Quote the listing below in its entirety, omitting every image.

══ Data to use

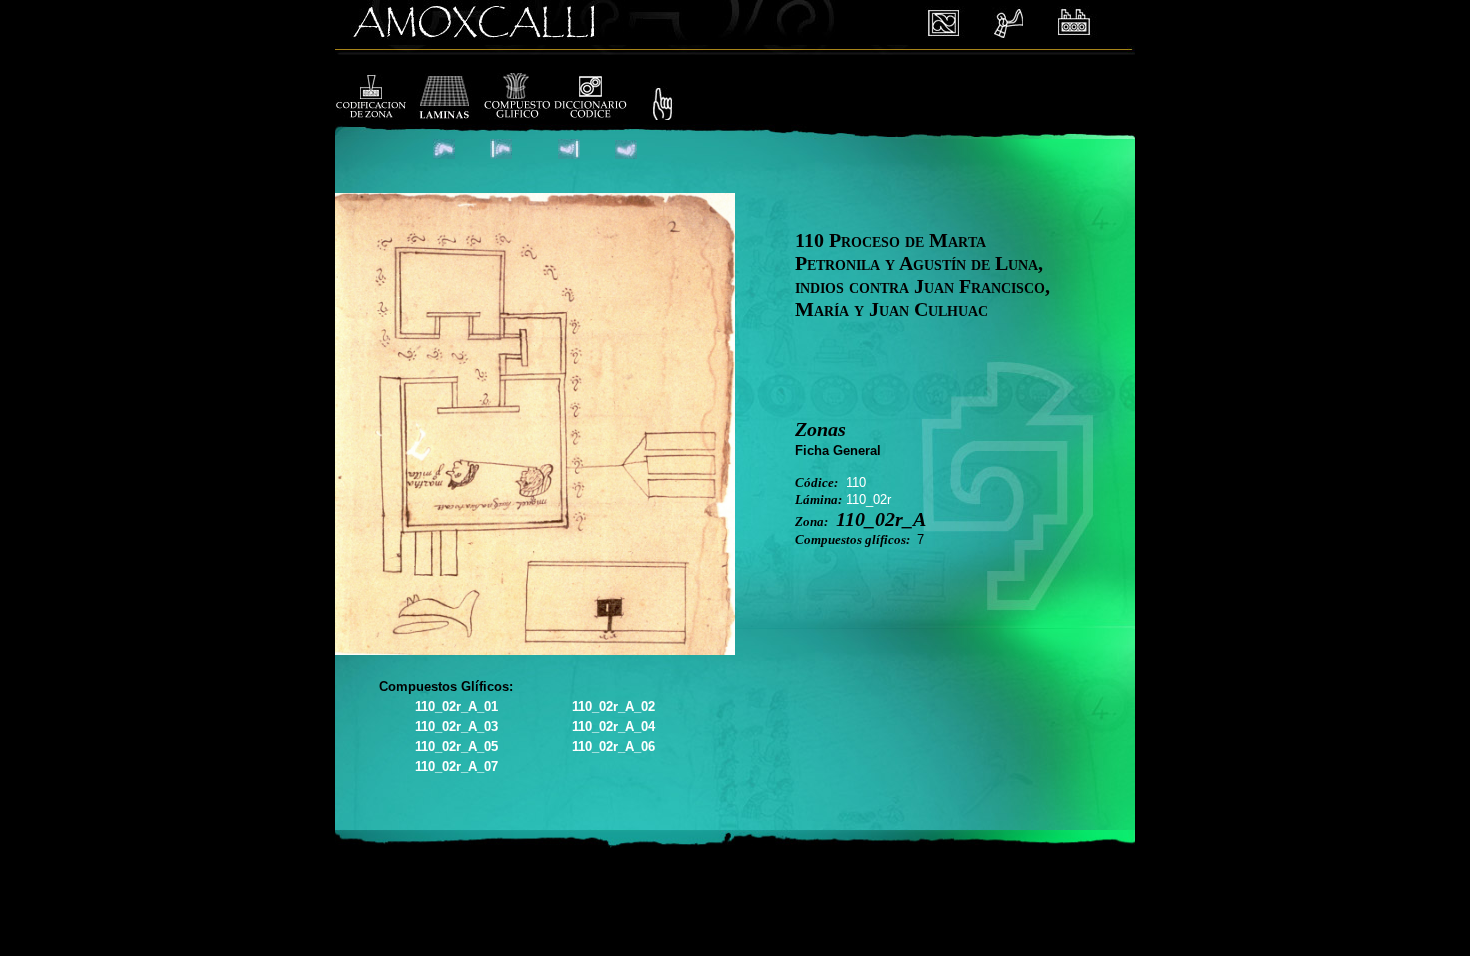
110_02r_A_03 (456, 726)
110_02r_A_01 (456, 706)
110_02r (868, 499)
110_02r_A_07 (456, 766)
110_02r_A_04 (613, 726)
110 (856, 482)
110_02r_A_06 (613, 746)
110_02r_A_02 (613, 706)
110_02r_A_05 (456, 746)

════

- _Solution to the exercise_:
110_02r_A_03 (456, 726)
110_02r_A_01 (456, 706)
110_02r (868, 499)
110_02r_A_07 (456, 766)
110_02r_A_04 (613, 726)
110 (856, 482)
110_02r_A_06 (613, 746)
110_02r_A_02 (613, 706)
110_02r_A_05 (456, 746)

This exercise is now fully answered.